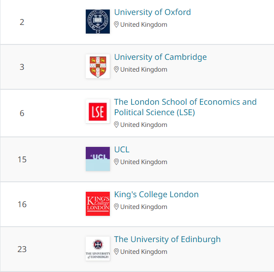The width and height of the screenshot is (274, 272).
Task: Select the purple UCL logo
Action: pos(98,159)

#####

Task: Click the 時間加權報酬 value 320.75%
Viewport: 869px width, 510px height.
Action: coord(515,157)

#####

__Task prompt__:
Write out the records beginning at the line that contains "The width and" and ending after the line that contains "Action: pos(98,159)", copying each line exactly. Leave the picture out of your answer.

__Reply__:
The width and height of the screenshot is (274, 272).
Task: Select the purple UCL logo
Action: pos(98,159)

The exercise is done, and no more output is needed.